Please upload a package zip (teradata-to-presto-driver.zip) file on Teradata and Presto systems and unzip it.
unzip teradata-to-presto-driver.zip -D presto-teradata-driver
cd presto-teradata-driver
presto-admin package install querygrid-presto-connector-*.noarch.rpm
presto-admin connector add querygrid
presto-admin server restart
presto:default> show catalogs; Catalog ----------- ... querygrid ...
To see a full list of supported options type the following:
./install-teradata
Once you have all needed information you can install the driver with the following command:
./install-teradata install \
--dba_logon dba_login,dba_password \
--user_logon user_login,user_password
Note
All values used in command examples must be replaced with values corresponding to your environment.
After this step you need to create a foreign server (you can skip static configuration).

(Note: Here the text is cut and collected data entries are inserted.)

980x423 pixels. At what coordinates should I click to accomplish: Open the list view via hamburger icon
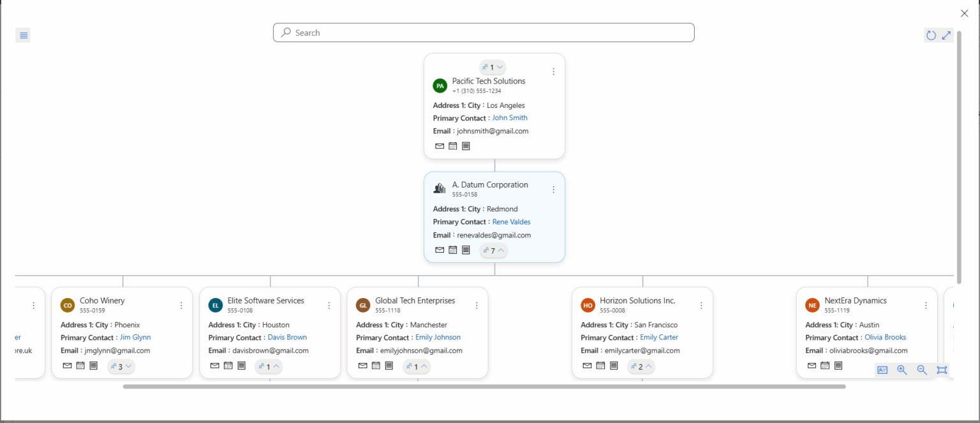click(x=23, y=35)
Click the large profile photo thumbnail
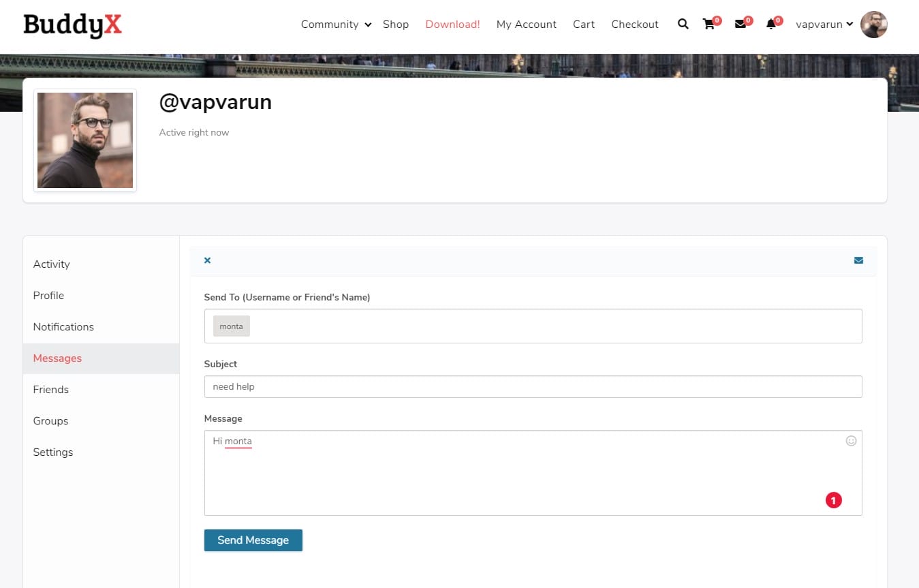Screen dimensions: 919x588 click(85, 140)
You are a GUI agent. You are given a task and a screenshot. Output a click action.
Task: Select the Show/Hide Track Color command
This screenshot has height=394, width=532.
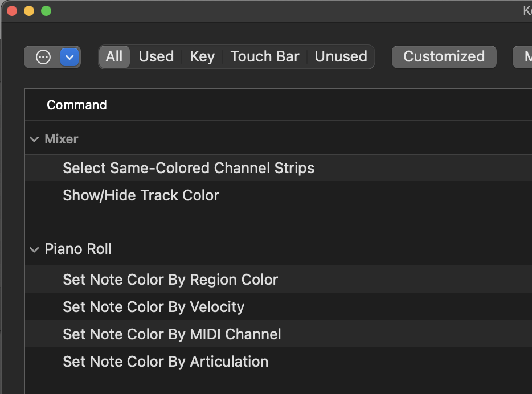click(141, 195)
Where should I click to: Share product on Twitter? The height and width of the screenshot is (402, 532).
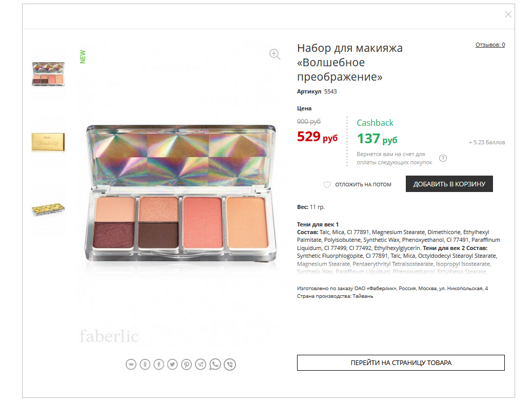tap(172, 365)
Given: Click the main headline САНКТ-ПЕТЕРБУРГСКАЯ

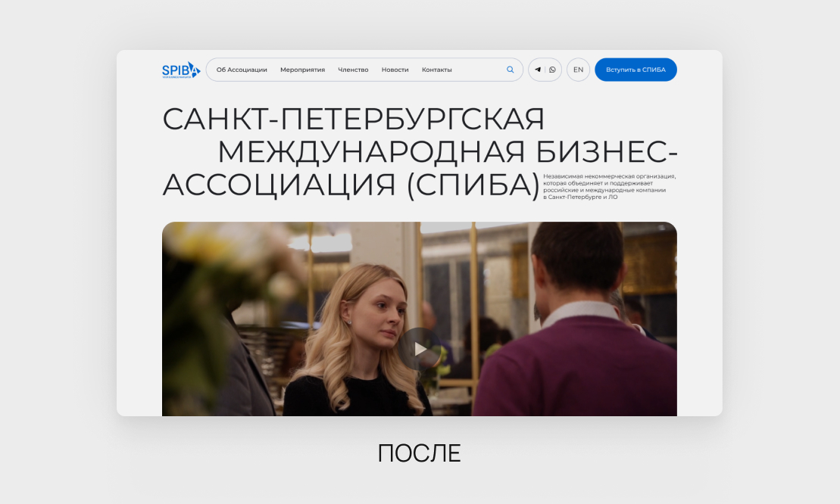Looking at the screenshot, I should pos(354,119).
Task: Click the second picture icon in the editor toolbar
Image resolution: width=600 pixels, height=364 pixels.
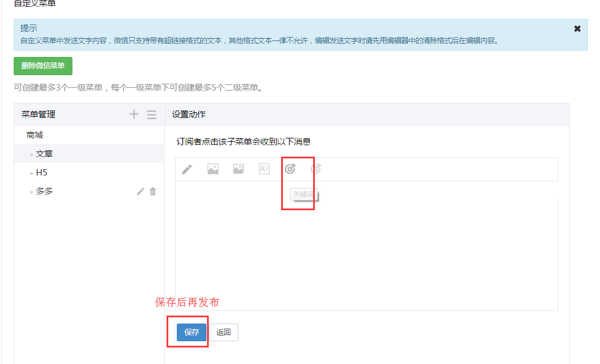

Currently there are following static configurable properties shared across all foreign servers:
- data-exchange.server.buffer-size - query results write buffer size. Buffer is shared between all the queries that are in progress. Defaults to: 2GB.
- data-exchange.server.port - querygrid server port. Defaults to: 21337.
- data-exchange.client.buffer-size - query results read buffer size. Buffer is shared between all the queries that are in progress. Defaults to: 2GB.
Static properties can be set for both Presto and Teradata.
In order to change static property for Presto you must edit the querygrid connector configuration file (/etc/opt/prestoadmin/connectors/querygrid.properties). To apply your changes you must distribute new properties file to all Presto nodes and restart the Presto server:
presto-admin connector add querygrid presto-admin server restart
In order to change static property for Teradata you must set JVM system property in the following format: -Dt2p.property.name=value. Properties for Teradata JVM can be set using the cufconfig utility. To apply your changes you must restart the Teradata database using the tpareset command.
Note
Buffer sizes must be specified in human readable data size notation: 100MB, 1GB, 1TB
To create a foreign server issue the following command:
./install-teradata create_teradata_to_presto_server \
--user_logon user_login,user_password \
--presto_master_ip 192.168.205.1 \
--server_name presto_server
By default hive catalog is queried. You can specify another one via server_catalog:
./install-teradata create_teradata_to_presto_server \
--user_logon user_login,user_password \
--presto_master_ip 192.168.205.1 \
--server_name presto_server_tpch \
--server_catalog tpch
If you want to query one particular schema you can specify it via server_schema, in other case you will need to specify it explicitly for each query. Be noticed that when schema is already specified in foreign server you won’t be able to specify any other schema explicitly.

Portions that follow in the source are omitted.